Vorbild Wehrbeauftragter Das Amt des Bundesbeauftragten für die Opfer der SED-Diktatur soll nach den Vorstellungen der Fraktionen als parlamentarisches Hilfsorgan beim Bundestag nach dem Vorbild des Wehrbeauftragten angesiedelt werden. Zentrale Aufgabe der Ombudsperson soll es sein, für die Anliegen der Opfer der SED-Diktatur in der DDR und der kommunistischen Herrschaft in der Sowjetischen Besatzungszone in Politik und Öffentlichkeit einzutreten und zur Würdigung der Opfer beizutragen. Der Beauftragte soll dabei mit den Opferverbänden und Vereinigungen von Opfergruppen sowie den Landesbeauftragten zur Aufarbeitung der SED-Diktatur kooperieren. Dem Bundestag soll er einen jährlichen Bericht zur aktuellen Situation der Opfer vorlegen, auf Aufforderung an den Beratungen des Bundestages und seiner Ausschüsse teilnehmen und weitere Berichte und Stellungsnahmen vorlegen. Er soll auf fünf Jahre durch die Mitglieder des Bundestages gewählt werden.
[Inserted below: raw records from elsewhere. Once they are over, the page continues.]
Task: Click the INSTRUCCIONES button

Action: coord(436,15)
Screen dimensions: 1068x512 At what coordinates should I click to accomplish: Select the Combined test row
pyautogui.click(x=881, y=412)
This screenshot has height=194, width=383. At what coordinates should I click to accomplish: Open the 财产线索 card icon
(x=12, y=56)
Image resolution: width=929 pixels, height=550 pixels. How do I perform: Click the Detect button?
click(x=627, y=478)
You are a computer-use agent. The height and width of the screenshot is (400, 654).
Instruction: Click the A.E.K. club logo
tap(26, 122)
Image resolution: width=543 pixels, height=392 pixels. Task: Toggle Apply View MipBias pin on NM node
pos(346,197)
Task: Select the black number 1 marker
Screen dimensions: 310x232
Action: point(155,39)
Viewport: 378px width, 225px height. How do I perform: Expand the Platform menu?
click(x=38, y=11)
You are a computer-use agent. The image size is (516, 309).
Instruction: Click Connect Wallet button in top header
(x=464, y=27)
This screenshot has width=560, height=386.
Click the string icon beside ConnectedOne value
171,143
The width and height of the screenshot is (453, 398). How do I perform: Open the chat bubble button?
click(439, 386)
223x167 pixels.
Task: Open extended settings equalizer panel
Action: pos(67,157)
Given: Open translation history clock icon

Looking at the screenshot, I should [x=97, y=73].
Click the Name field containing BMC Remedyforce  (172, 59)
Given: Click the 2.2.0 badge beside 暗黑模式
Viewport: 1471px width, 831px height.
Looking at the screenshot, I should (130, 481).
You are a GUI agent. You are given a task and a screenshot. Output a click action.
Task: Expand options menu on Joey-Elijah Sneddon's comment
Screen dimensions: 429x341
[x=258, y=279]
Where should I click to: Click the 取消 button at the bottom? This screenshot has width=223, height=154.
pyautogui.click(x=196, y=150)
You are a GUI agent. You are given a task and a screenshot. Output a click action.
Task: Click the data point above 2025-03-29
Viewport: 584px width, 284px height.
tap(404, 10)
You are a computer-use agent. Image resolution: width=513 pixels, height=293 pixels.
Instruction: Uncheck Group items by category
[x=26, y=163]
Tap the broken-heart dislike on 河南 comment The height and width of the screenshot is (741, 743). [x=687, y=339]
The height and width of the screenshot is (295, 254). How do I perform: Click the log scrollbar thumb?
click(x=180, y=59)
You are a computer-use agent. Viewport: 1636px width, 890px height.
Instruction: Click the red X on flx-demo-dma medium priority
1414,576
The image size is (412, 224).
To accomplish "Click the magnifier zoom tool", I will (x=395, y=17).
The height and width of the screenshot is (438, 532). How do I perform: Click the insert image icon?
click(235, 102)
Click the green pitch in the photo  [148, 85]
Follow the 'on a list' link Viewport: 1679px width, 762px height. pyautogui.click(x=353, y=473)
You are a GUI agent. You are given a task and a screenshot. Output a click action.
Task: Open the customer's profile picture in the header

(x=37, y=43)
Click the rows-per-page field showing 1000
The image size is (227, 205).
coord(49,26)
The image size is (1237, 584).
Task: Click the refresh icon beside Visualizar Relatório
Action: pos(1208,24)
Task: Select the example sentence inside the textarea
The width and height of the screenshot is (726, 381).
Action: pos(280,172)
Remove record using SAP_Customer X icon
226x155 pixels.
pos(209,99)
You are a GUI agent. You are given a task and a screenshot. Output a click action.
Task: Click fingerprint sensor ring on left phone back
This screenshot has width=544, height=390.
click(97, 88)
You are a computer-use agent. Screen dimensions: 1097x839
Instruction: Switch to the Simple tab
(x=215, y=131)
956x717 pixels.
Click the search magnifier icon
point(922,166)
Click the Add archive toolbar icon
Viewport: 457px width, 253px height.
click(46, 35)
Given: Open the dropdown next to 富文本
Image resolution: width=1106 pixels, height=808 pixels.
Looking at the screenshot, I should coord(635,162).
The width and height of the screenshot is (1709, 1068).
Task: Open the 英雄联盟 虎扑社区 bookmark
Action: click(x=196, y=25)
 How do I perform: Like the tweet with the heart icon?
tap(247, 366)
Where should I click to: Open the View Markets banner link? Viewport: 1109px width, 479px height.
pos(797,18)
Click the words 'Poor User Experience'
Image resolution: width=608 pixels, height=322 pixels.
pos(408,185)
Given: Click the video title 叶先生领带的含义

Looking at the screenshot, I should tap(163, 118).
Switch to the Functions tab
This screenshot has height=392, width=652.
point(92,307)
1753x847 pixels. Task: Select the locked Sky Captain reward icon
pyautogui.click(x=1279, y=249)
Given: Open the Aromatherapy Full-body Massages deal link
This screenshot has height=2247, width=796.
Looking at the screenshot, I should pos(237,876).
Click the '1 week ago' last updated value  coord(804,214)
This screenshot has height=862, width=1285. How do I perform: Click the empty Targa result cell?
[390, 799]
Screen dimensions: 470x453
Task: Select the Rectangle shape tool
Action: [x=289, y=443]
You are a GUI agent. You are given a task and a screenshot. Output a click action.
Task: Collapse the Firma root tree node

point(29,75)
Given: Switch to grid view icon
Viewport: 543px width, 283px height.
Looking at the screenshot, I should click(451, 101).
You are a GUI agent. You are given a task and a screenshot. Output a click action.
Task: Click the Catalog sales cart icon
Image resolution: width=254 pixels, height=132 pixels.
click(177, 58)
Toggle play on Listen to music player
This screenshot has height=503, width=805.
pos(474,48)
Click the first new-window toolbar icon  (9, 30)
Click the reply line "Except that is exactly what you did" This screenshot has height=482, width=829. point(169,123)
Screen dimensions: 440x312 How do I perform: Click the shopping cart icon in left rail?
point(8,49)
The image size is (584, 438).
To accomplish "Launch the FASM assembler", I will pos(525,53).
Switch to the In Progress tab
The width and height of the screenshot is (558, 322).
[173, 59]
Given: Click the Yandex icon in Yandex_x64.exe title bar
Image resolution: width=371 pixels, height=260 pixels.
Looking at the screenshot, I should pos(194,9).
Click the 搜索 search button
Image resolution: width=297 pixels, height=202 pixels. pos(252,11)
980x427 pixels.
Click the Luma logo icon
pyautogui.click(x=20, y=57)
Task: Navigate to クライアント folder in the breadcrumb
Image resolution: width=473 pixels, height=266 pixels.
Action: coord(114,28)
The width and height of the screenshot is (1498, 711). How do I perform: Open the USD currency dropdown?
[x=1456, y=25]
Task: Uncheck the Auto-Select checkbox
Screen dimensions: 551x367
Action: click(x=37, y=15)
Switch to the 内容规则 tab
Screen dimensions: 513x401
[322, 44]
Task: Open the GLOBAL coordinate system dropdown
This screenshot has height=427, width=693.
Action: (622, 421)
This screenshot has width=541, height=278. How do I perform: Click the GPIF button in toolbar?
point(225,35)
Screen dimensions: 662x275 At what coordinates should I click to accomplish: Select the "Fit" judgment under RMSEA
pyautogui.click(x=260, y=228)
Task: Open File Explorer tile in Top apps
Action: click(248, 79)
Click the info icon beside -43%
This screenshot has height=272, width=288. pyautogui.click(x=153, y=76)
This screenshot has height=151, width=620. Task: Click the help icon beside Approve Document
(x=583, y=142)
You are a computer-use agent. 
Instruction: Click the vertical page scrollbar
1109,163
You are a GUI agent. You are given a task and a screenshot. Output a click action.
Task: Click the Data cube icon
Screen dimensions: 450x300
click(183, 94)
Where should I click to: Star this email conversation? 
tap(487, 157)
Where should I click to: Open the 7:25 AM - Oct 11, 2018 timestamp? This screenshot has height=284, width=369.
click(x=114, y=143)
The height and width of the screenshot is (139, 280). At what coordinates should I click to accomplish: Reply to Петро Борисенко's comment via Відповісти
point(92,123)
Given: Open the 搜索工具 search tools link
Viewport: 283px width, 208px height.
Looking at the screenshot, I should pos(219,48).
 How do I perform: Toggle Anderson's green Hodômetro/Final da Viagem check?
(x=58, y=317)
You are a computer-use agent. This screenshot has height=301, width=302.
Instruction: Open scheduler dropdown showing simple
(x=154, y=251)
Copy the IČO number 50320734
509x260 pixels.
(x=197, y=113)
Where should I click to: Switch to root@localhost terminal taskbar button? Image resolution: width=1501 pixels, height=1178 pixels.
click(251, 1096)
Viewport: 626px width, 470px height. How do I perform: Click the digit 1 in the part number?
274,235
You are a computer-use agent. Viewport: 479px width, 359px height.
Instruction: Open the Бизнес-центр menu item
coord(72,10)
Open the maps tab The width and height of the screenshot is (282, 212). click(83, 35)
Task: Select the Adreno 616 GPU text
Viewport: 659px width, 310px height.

Mit der als sicher geltenden Annahme des Gesetzesentwurfes in den kommenden Wochen durch den Bundestag endet ein jahrelanger Streit über die Zukunft der Stasi-Akten. Bereits 2014 war auf Beschluss des Bundestages eine unabhängige Expertenkommission eingerichtet worden. Doch die zwei Jahre später dem Bundestag übergebenen Empfehlungen der Kommission stießen auf den Widerstand bei den Opferverbänden. Sie befürchteten ein Ende der Aufarbeitung der Akten.

Koalitionsstreit Als schließlich die SPD-Fraktion drohte, die Wiederwahl von Roland Jahn als Bundesbeauftragten für die Stasi-Unterlagen bei Ablauf seiner Amtszeit im März 2016 nicht zu unterstützen, wenn kein Beschluss über die Zukunft seiner Behörde getroffen wird, einigten sich die Fraktionsspitzen von Union und SPD darauf, die Entscheidung auf die nächste Legislaturperiode zu verschieben.

Nach der Wiederwahl Roland Jahns im Sommer 2016 wurde er beauftragt, gemeinsam mit dem Präsidenten des Bundesarchivs, Michael Hollmann, ein Konzept zur Überführung der Stasi-Unterlagen in das Bundesarchiv zu erarbeiten. Im Herbst vergangenen Jahres nahm der Bundestag dieses Konzept schließlich an und beschloss einen entsprechenden Gesetzentwurf zur Umsetzung des Konzeptes auszuarbeiten.